The setting speaks of timeless natural beauty, yet all of it was created by the Malones—even the pond, dug as a source of underground irrigation for John’s nursery business.

A former executive with an Atlanta-based utility company, John now spends his time raising mature trees for landscaping. His customers, which range from Disney World to the Atlanta Botanical Garden, come to him for ornamental shade trees, such as oak, maple, and American beech, that he has spent ten years nurturing. Rows of trees greet you along the rutted packed-dirt driveway that winds down to the property, and others dot the hill that rises beyond the irrigation pond.

Photo: Emily Followill

The secluded one-room guesthouse behind the main property.

John, who is seventy-five and could pass for ten years younger, has the wiry frame and sun-weathered face of someone who works outdoors. His overalls bear the pentimento—dirt, paint, plaster—of all he has accomplished over the years.

Carolyn, an interior designer in Atlanta, is well known and loved for the soft, easygoing style she brings to antique furnishings (whitewashing an Empire sofa, for instance, to make it more casual). She decorates Summershade with understatement, favoring the natural tone and gently warped surfaces of weather-stripped wood. There’s not a shimmer of varnish anywhere in sight, much less an embroidered throw pillow.

“I don’t like country country,” she says, wrinkling her nose and laughing. “All those jars and calico curtains. I want things to look like they’ve been here forever.” Nowhere is her penchant for the ageless more apparent than in the kitchen, a small cabin from Appalachian Virginia that they attached to the main house via a breezeway. Sturdy ceramics lie stacked on open shelves, and a simple striped curtain hides the plumbing under a galvanized metal sink. When a fig vine decided to breach the roof, Carolyn let it have its way, and now it hangs from the rafters in numerous curling branches and tendrils, glowing green in the slanting afternoon light coming through the window.
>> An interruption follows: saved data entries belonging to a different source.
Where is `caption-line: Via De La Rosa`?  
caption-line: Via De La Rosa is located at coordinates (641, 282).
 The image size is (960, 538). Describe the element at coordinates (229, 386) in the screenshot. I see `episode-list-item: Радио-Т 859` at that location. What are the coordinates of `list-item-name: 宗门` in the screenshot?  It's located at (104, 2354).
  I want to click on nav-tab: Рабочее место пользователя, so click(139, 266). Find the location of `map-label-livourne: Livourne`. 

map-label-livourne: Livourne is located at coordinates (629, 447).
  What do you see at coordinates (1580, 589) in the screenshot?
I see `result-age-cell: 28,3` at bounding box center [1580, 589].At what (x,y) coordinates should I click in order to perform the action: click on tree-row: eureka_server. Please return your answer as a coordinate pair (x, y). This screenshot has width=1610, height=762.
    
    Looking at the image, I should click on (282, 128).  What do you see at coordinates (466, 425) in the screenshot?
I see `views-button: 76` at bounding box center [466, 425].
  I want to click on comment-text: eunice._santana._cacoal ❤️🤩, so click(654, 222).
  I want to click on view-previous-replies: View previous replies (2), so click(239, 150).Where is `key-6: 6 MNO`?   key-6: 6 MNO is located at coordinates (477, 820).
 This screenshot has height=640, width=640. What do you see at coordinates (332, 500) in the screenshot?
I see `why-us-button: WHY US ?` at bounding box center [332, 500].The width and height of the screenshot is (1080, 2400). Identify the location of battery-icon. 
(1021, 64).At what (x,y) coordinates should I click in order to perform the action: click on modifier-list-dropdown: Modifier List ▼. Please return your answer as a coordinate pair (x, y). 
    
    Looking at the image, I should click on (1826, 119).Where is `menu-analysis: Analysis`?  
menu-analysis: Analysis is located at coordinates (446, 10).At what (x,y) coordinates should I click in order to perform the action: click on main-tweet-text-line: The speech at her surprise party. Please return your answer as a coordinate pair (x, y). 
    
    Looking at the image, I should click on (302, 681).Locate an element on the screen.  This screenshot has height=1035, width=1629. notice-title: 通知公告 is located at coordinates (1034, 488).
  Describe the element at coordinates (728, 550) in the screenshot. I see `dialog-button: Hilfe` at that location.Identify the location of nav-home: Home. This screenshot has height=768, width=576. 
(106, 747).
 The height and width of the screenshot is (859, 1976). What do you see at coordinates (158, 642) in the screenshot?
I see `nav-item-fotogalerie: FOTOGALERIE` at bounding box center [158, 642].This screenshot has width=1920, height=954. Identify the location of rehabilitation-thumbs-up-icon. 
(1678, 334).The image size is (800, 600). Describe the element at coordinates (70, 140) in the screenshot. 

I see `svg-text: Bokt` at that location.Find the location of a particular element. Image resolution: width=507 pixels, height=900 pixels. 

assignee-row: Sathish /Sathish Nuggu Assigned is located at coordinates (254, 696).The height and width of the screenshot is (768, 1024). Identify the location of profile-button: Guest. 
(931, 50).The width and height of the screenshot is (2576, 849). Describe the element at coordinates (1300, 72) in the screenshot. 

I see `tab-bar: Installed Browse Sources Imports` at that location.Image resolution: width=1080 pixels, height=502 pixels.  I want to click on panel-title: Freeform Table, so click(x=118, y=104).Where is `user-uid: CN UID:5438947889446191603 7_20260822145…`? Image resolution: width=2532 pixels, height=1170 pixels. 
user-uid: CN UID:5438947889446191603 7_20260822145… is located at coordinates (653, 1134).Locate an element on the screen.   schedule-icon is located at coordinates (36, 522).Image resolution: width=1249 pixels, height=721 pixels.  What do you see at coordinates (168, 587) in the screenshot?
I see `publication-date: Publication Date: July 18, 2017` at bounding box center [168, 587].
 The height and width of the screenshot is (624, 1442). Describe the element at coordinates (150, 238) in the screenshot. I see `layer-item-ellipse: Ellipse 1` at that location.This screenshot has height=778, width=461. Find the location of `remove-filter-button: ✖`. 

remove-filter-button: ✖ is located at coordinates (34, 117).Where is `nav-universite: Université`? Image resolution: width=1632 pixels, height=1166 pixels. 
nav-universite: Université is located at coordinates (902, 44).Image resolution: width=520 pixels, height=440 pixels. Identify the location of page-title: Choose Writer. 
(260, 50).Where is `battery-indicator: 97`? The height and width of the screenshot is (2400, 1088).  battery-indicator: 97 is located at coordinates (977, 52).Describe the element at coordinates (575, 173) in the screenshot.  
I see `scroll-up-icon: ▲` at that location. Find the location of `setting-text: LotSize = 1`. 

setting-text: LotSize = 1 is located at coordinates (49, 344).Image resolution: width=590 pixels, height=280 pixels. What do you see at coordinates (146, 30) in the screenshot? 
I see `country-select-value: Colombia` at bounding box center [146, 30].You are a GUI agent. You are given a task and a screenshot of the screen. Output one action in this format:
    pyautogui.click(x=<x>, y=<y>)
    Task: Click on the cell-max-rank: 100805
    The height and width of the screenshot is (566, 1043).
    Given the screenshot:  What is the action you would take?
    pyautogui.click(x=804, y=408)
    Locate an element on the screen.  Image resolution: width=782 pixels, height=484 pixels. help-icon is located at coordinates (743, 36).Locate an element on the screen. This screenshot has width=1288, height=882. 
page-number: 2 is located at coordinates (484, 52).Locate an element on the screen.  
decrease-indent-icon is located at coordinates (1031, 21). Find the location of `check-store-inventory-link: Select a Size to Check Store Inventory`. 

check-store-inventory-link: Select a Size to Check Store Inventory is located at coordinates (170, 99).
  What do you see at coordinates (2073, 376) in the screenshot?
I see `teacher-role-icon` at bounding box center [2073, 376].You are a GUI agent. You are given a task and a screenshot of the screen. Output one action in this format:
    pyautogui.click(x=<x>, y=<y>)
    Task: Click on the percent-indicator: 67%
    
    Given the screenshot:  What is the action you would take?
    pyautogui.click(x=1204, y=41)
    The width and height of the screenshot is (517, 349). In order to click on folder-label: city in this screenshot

Summershade seems less like someone’s tended country home and more like a forest cottage from a fairy tale.

Fig vines growing wild in the kitchen.

Photo: Emily Followill

Pure and Simple

Fig vines growing wild in the kitchen.

John and Carolyn contribute in complementary ways to this air of enchantment. For John’s part, he crafts furnishings that tell the evolving story of the farm. He built their bed from a tree he cut down on the property. More recently, he took a furled grapevine baling basket used for transporting trees, inverted it, and made it into the light fixture shade for the library in the newest cabin. Carolyn always finds the right added touch. She set a dozen old mud-and-woven-lath bee skeps around the library; their bell shapes mirror that of the light fixture. “I found them in a little flea market in Paris,” she admits.

Joining Carolyn for a cup of coffee on the porch outside the kitchen, John says he’s rebuilt his last log cabin. But he does need to get started on an outdoor oven and patio alongside the main house. And he has to replace some steps that are rotting.

Photo: Emily Followill

Rural Elegance

A fabric-draped table topped with a few natural accents creates a serene work space in the master bedroom.

Is there ever an end point? Will the day come when he considers Summershade done?

“No,” he says, smiling, his eyes sweeping over the gardens and pond below the porch. “But I’m not sure why. I mean, one day those fences will go. Everything will go, and eventually this will all come down.”
Carolyn shakes her head and laughs, saying, “Oh, for goodness’ sake, darling, I hope not.”